A fugue is a piece that is based on a single melodic idea (often accompanied by a contrasting idea). These are called the 'subject' and 'countersubject'. Well, ok, sometimes fugues have two or three or even four ideas and are then called 'double fugues'. What is cool is the way the subject can be layered with itself and transformed in various ways: expanded, contracted, inverted and even played backwards. This genre developed over a few hundred years and reached its pinnacle with J. S. Bach. I took a seminar in fugue once and the professor announced quite casually that the ONLY composer we would be studying would be Bach. But just a couple of decades after Bach died, Joseph Haydn started writing fugues in the finales of his quartets op. 20 and then Mozart started writing fugues. The finale to the Jupiter Symphony is an example. Then Beethoven got into it and started writing fugues in his piano sonatas and string quartets. Soon after that, the theorists wrote a lot of textbooks on fugue writing, so of course it died out for most of the 19th century except in the classroom. But Bartok flirted with fugue in a couple of pieces in the 20th century. In 1950 Shostakovich was sent to judge a piano competition as part of the festivities connected with the 200th anniversary of the death of Bach and heard a LOT of preludes and fugues. When he got back home he started writing and in a few months had written a sequel to the Well-Tempered Clavier: 24 preludes and fugues in all the keys.

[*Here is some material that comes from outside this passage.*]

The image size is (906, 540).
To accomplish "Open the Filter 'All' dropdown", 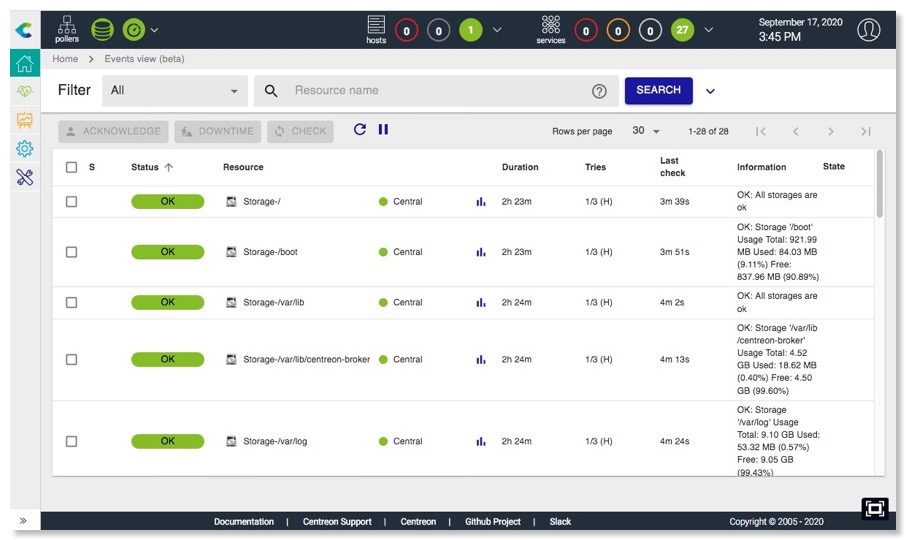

Traditionally--I mean with Bach and Beethoven--a fugue subject was pretty simple. That Bach fugue in E major I posted yesterday is an example. But Shostakovich wrote one fugue with the wildest, longest fugue subject you could imagine. Here is the fugue in B flat minor, no 16 from his Preludes and Fugues op 87:

The performer is Tatiana Nikolayeva who was in the Bach competition Shostakovich was judging. She won the gold medal.